The lawsuit names no dollar figure but seeks damages that
could have been recovered in a wrongful death lawsuit.
It is an admittedly difficult path, requiring the Nicholases
to convince a jury not only that a murder probably took place
but also that school officials actively conspired to conceal the
crime.
Still, a similar legal strategyproved successful for Mahoney
in a 1984 death in suburban Denver.
Police ruled the death of stockbroker Lawrence Ocrant, who
died in his bed from a single shot to the head, a suicide. The
man's two grown children filed a lawsuit naming their stepmother
— a secretary named Sueann who had replaced Ocrant's wife of 20
years — as the killer.
Mahoney argued that the children were deprived of evidence
needed to solve a homicide by the police chief, who refused to
have the wife's hands tested for gunshot residue and ordered the
gun destroyed before the investigation was over.
A jury awarded the children $2.3 million, which an appeals
court threw out before the lawsuit was settled in 2000 for an
undisclosed amount.
Novak, the Nicholas family's Austin lawyer, declined to
discuss what information has been compiled over the past four
years.
"I will tell you this: There are no allegations in that
complaint that we don't have the evidence to prove," he said.
The Colorado attorney general's office, which is representing
the school officials, declined to discuss the merits of the
lawsuit. It has about three weeks to formally respond to the
suit that names Police Chief Richard Boyd, campus police Sgt.

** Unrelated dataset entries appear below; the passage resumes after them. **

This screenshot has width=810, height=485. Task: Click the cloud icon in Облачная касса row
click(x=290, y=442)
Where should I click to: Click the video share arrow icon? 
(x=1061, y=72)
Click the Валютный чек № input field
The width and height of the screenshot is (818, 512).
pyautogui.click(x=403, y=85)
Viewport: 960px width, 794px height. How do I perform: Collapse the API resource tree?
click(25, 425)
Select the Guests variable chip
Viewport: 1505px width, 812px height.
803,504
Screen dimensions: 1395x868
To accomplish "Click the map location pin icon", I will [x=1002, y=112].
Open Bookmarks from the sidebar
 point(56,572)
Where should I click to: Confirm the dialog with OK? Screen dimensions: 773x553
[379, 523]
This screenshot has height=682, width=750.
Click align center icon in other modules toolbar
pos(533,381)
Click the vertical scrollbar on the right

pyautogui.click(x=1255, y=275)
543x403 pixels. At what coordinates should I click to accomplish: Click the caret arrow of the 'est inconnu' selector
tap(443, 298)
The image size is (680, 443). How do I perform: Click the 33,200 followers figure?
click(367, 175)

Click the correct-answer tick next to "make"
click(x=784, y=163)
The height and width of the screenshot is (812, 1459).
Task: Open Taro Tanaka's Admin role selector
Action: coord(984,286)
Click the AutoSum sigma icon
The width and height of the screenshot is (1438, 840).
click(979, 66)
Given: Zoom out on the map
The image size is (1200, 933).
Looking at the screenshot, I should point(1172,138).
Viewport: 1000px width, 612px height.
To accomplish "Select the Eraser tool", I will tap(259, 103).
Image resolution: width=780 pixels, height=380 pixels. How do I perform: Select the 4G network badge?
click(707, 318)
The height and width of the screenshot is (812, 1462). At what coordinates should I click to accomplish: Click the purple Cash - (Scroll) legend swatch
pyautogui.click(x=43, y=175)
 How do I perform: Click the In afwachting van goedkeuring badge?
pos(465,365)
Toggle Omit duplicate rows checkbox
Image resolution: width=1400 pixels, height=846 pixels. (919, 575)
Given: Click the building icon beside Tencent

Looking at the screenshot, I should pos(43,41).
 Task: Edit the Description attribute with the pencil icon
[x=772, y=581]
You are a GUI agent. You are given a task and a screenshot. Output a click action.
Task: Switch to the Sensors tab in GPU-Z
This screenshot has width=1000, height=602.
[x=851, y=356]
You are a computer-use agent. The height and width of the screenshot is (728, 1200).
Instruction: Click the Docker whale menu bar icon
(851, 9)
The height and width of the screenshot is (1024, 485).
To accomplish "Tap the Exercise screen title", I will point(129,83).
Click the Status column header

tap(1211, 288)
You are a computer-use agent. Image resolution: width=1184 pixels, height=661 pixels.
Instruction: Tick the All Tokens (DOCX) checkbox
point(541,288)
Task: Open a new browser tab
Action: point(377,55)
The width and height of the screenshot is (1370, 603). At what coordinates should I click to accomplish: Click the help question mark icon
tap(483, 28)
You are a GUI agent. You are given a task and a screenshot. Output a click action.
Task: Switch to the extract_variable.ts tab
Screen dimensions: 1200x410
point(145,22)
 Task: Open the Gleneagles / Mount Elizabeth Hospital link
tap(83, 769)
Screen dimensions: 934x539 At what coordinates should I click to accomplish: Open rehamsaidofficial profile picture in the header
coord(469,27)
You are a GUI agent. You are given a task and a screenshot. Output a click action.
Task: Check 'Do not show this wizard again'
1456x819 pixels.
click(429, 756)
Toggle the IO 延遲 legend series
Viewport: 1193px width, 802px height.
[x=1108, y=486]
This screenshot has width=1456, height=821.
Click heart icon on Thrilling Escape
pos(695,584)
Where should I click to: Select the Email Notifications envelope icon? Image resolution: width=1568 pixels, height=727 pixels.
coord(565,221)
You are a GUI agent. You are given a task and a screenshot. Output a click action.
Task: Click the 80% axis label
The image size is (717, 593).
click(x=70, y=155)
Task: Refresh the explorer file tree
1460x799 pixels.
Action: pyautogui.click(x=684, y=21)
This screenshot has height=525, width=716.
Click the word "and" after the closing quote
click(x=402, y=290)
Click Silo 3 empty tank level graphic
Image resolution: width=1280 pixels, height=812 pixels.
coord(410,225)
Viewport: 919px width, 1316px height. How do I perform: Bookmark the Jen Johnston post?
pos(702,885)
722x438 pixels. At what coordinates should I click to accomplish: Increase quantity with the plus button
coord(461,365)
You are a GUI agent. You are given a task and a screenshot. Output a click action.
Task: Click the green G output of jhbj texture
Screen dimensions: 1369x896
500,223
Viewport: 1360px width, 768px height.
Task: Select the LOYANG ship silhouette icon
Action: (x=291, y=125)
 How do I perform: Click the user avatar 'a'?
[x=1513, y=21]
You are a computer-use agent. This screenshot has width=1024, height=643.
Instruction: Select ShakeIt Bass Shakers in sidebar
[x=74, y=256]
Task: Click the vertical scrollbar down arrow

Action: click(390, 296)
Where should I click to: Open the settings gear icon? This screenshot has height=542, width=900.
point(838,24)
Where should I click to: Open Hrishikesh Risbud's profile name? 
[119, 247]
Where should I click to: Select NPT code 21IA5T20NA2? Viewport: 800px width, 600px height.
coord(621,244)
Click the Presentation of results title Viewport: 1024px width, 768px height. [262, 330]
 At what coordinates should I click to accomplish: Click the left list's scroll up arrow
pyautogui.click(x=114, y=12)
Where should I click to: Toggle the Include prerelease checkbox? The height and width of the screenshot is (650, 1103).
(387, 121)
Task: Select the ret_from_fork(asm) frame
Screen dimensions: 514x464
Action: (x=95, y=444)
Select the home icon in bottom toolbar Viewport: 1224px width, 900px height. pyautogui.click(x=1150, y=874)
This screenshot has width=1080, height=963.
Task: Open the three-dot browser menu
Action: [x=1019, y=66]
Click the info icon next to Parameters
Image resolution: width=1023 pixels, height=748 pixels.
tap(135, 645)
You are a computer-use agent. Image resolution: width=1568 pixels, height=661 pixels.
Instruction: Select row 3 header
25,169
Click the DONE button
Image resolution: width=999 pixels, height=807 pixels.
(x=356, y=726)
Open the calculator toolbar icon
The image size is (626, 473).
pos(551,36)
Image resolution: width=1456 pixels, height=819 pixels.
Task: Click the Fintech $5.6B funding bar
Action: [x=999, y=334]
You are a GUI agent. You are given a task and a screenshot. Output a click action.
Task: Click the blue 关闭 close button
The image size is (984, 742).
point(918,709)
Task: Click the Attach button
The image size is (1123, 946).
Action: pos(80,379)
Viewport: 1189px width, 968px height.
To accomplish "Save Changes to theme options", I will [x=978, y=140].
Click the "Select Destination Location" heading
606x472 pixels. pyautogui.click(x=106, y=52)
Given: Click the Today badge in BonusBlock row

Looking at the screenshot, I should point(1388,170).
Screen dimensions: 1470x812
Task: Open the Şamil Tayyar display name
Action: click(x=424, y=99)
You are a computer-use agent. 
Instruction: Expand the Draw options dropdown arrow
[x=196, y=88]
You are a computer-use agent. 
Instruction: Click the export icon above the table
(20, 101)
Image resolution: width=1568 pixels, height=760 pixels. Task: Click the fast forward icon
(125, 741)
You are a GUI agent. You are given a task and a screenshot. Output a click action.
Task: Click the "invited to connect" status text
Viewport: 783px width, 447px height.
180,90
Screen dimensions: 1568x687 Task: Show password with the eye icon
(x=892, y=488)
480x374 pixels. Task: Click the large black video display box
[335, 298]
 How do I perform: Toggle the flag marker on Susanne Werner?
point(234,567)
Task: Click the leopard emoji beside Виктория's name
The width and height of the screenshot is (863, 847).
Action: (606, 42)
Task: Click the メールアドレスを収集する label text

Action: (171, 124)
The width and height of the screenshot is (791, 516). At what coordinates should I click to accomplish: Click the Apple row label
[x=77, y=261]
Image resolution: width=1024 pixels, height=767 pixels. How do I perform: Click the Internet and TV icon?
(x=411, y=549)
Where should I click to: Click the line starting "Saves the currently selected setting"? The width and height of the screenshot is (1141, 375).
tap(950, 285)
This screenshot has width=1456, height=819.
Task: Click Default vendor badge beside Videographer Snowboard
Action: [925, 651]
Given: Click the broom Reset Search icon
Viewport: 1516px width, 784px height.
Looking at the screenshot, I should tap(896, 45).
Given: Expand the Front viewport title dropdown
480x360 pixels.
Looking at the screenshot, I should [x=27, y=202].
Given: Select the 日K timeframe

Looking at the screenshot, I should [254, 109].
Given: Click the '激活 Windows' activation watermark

Robert Allen, Dean of Student Life Robert Francisco and Dean of
Students Harold Cheuvront.
For Johnny Nicholas, filing the lawsuit proved cathartic, but
with a price.
"It's been a lot harder than I had expected. It dredged up so
much stuff and opened up a lot of wounds," he said. "And I can
just tell you it offends me that so much of my son's life has
become so public. It offends me that so much of his privacy has
been violated and exposed in terms of all these gory details."
The ultimate goal is finding answers, he said — prompting
Novak to prepare the family for disappointment.
"When we win this case, when we win this damage award against
these defendants, we still may not know how Rio died," Novak
said. "That's very possible."
But just the act of filing suit can bear fruit, he said.
"The only way that we can see that we could ever find out
exactly what happened is if, in the course of discovery in a
federal court lawsuit, some people start coughing it up," Novak
said.
However it ends, Johnny Nicholas said, he is resolved to see
it through.
"I'm not comfortable at all with all the publicity, but I
recognize that it's part of the process," he said. "So be it."